In the figure shown,PQRSTU is a regular polygon with sides of lenght x.What is the perimeter of triangle PRT in terms of x?

A. ($$x\sqrt{3}$$)/2
B. $$x\sqrt{3}$$
C. (3$$x\sqrt{3}$$)/2
D. 3$$x\sqrt{3}$$
E. 4$$x\sqrt{3}$$

OG Q 2017(Book Question: 145)

generis hello i have one awesome question one thing i dont get why are you dividing by two ? by drawing a perpendiculat line we create a right triangle 30 60 90, we are not dividing right triangle, we create it no ?

Any idea niks18 ?

dave13 :
niks18 , apparently able
to get a word in edgewise
with a "2" that is now "1."

I'm hoping a third ratio is also clear, see below.
That ratio also must be divided by 2.

sadikabid27 , maybe this discussion or this post will help.
See below for a link to 30-60-90 triangle overview.

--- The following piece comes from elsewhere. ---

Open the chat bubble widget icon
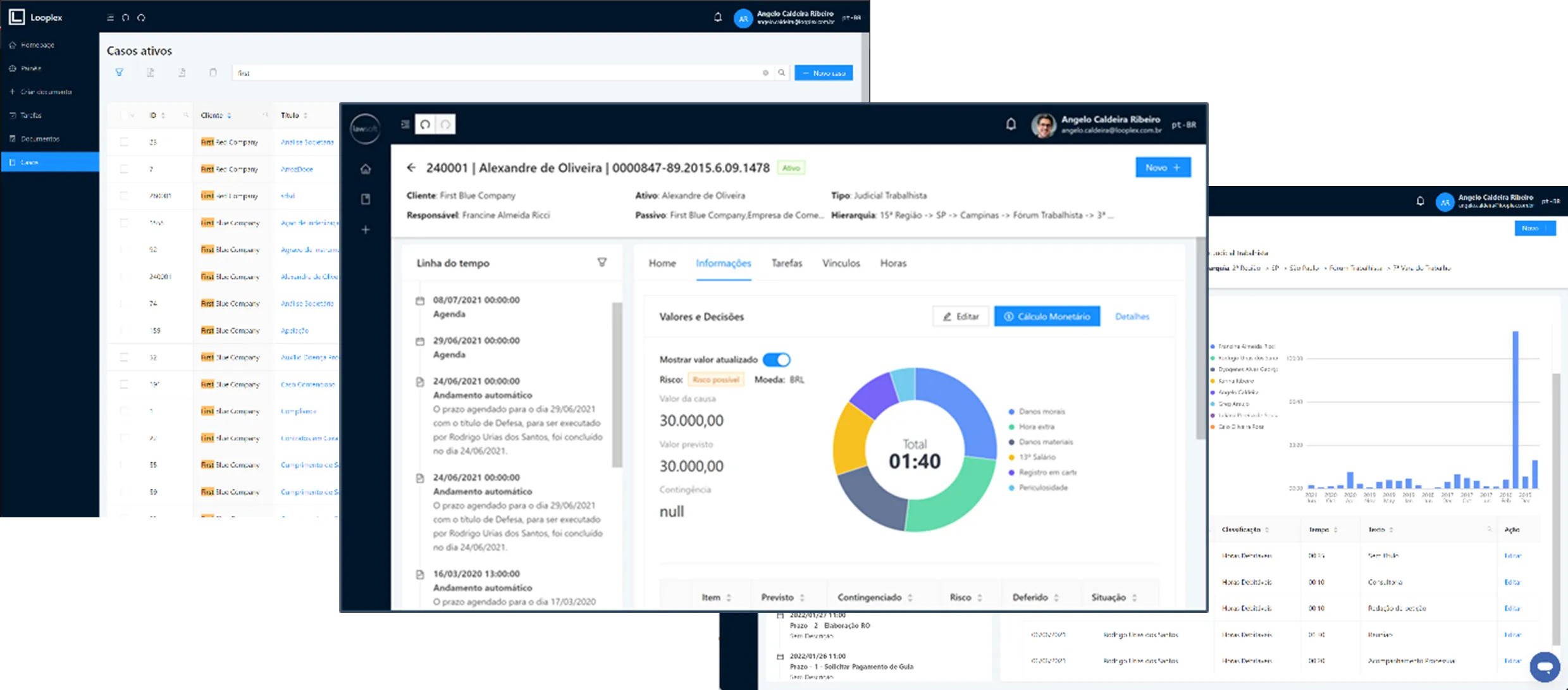Viewport: 1568px width, 690px height. click(x=1545, y=667)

dave13 , yes, we create two identical 30-60-90 triangles at vertex U.

So let's take niks18 's answer and line up the ratios.

Normal = $$30: 60 : 90$$
Normal = $$1 : \sqrt{3} : 2$$
Normal = $$x : x\sqrt{3} : 2x$$

But we can't call long sides PU and UT "2x" or "2."
Both are hexagon sides.
Hexagon side length is not $$2x$$ or $$2$$
It is $$x$$. Or, if you're thinking in numeric multiples, $$1$$

2x or 2 got divided by 2.
What you do to one part of a ratio,
you must do to all parts.

Divide all ratio parts by 2
$$30 : 60 : 90$$
Adjusted = $$\frac{1}{2} : \frac{\sqrt{3}}{2} : 1$$
Adjusted = $$\frac{x}{2} : \frac{x\sqrt{3}}{2} : x$$

Length of ONE side of the big triangle =
$$\frac{x\sqrt{3}}{2} + \frac{x\sqrt{3}}{2} = x\sqrt{3}$$

Hope that helps.

P.S. For a quick review of 30-60-90 triangles as well as an interesting proof see HERE.
dave13 - last thing . . . one part of the answer you quoted may have confused you.
I wrote Regular hexagon, 120 degrees at each vertex, equilateral triangle
Highlight refers to the big triangle in the center, not the smaller right triangles we create.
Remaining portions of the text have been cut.